Answering your machine learning and data questions

Zest AI

January 28, 2019

In using machine learning to power credit decisions, more data put through the right models means better outputs. Clients using our machine learning (ML) modeling tools employ up to 10 to 100 times more variables than they used to when they built models with traditional math (linear regression).

That vastly improves their ability to make more good loans and fewer bad ones. But we also know that switching to ML models raises lots of data questions: how much, what kind, how clean, etc. Here are the most common questions we get about what kind of data we look for, how we use that data, and whether that data needs to leave your data center (spoiler alert: it doesn’t).

‍

How do you deal with missing data or unlabeled data?

ML models are exceedingly good at finding a way to relate even messy and missing data in a meaningful way. They’re also really good at dealing with unstructured data such as search and browsing history, and time-series structured data (CRM/transactions). You can come up with all kinds of creative ways to join these types of datasets in an ensembled machine learning model that unearths meaning from the mix. For example, rather than merely looking at whether there is a bankruptcy or two in a file (about the most that a linear model can handle), an ML model can look at all the information for each bankruptcy event, the time between events and the length of time since the most recent event. Our datasets typically include large swaths of missing data such as when data are only available if the customer applied online, or when data went missing due to an upgrade or change in the data source. These are par for the course for us.

‍

Do I need to bring huge amounts of outside data into my model?

Generally not. We see great results from using application and bureau data you already have or pay for, which can generate hundreds of features or variables. If it makes sense, we can help you identify outside data sources that can add lift to a model, such as LexisNexis or telecom payment histories. Our tools can help you calculate the economic impact of any variable or feature to decide what’s worth including and what’s not.

‍

Do you use social media data?

No! Despite a lot of hype around insights that can be gained by stalking someone on Facebook or Twitter, the truth is that social data provides nowhere near the signal that typical credit variables do. Besides, it’s creepy. Our bank customers and the credit bureaus have plenty of great data that can build an accurate profile of a customer without having to find out where they went on their last vacation or if they’re fond of IPAs.

‍

How do you clean up the data?

Spending time with the data is a key part of the modeling process. Our tools are designed to reveal inconsistencies and oddities that indicate issues our customers didn’t even know they had.
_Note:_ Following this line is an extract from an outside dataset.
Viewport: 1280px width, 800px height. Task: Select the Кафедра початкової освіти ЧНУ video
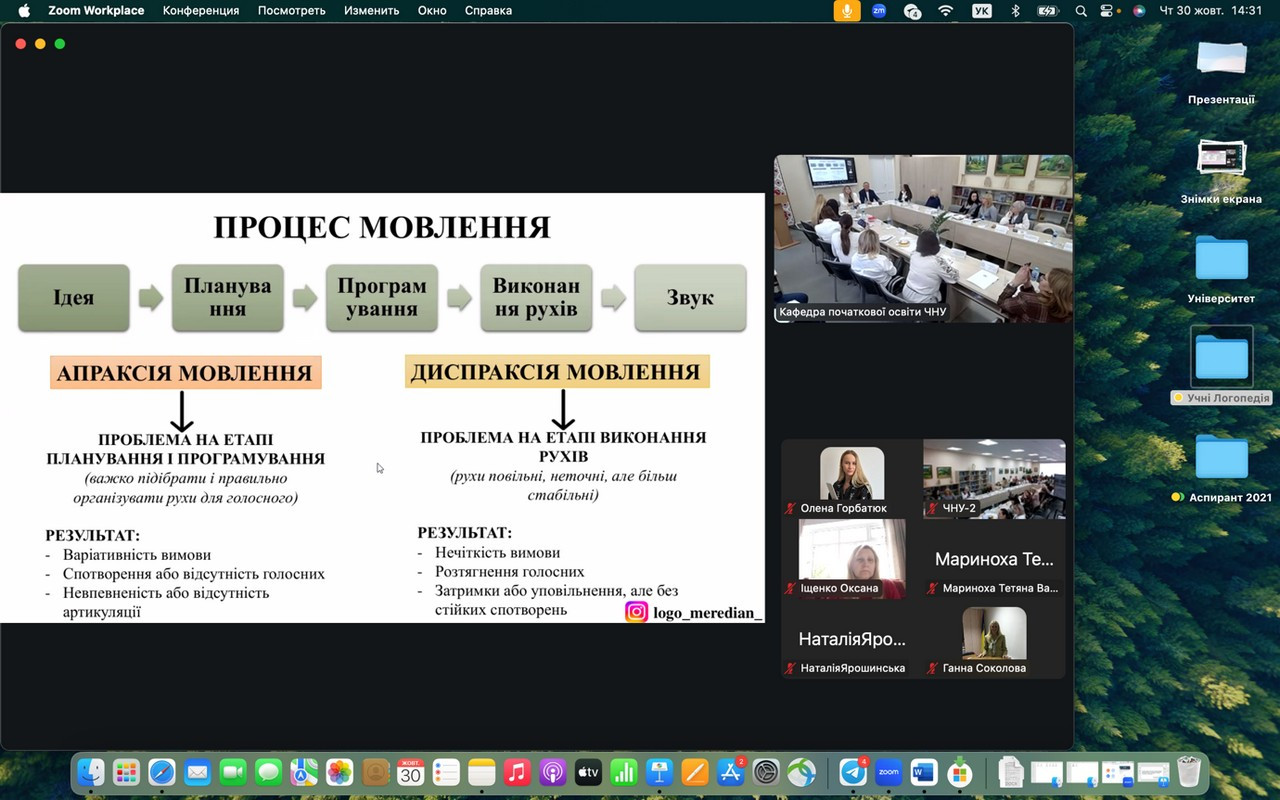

The process typically starts with a manual inspection of the data based on several dimensions including distribution, the rate of missingness, and outlier occurrence, among other things. This process results in thousands of visualizations of the data used to drive modeling decisions based on each customer’s business needs. For example, while working with one customer, we noticed that one variable they provided, the age of a credit account on file, exhibited a wildly different distribution in the training data than it did in the validation data. We flagged the conflict for the customer, and they corrected it.

‍

Does the data need to leave my data center?

Nope. You can build your models with Zest AI’s tools entirely on your own premises. If you’d like to have us build models with you, we can work on dedicated hardware within your data center with VPN access.

‍

What’s your approach to creating new variables from the data we have?

We can take lots of different types of complex data sources (such as trade lines, CRM, and application data) and build them into your ML models — inputting as much data as possible to generate the most predictive model. Some of the engineered variables sound more complex than they are, such as the ratios of types of closed accounts to other types of closed accounts or to the total number of closed accounts. The result is improved accuracy and performance. For one customer, we converted raw tradeline data from three different credit bureaus into features such as the rate of increased use of revolving credit products. This variable, combined with credit limit data, enabled us to identify a population that was on its way to running out of credit on existing products and therefore represented a much higher credit risk. The model was able to make use of data that was already present but was not being used by existing models.